--- START ---
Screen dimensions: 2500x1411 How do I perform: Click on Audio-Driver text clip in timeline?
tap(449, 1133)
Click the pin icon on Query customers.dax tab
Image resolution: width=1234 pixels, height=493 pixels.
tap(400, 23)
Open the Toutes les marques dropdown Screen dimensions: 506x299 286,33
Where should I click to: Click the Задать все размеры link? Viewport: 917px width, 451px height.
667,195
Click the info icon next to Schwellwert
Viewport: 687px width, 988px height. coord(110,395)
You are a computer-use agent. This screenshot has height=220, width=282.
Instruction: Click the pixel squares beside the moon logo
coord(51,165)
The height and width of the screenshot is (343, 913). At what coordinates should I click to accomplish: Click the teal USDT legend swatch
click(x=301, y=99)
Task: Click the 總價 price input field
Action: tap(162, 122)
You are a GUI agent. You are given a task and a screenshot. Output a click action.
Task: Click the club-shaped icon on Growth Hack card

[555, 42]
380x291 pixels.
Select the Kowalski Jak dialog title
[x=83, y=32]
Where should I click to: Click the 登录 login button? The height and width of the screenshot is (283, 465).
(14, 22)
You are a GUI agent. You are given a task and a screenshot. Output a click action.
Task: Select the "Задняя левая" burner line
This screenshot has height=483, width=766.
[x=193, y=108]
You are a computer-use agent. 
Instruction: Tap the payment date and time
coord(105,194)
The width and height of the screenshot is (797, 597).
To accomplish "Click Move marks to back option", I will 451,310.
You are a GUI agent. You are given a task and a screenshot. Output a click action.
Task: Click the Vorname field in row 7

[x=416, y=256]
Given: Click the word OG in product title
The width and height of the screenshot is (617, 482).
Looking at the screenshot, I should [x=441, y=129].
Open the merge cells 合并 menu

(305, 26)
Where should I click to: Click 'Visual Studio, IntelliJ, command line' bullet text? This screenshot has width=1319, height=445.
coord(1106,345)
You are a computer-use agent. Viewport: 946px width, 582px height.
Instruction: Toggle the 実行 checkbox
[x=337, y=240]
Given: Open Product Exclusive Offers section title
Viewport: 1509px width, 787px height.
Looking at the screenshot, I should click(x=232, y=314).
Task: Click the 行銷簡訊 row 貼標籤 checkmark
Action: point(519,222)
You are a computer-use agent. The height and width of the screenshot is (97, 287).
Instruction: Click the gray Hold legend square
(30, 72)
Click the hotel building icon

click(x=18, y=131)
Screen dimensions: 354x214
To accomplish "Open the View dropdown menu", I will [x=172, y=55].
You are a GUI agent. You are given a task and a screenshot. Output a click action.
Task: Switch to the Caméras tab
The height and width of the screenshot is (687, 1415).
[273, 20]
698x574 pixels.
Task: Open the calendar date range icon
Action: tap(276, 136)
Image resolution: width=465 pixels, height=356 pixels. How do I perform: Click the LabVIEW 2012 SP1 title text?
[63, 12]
--- END ---
**What you have to do**
Copy out every line of the material above that mentions the word "dropdown".

**Written answer**
Open the Toutes les marques dropdown Screen dimensions: 506x299 286,33
To accomplish "Open the View dropdown menu", I will [x=172, y=55].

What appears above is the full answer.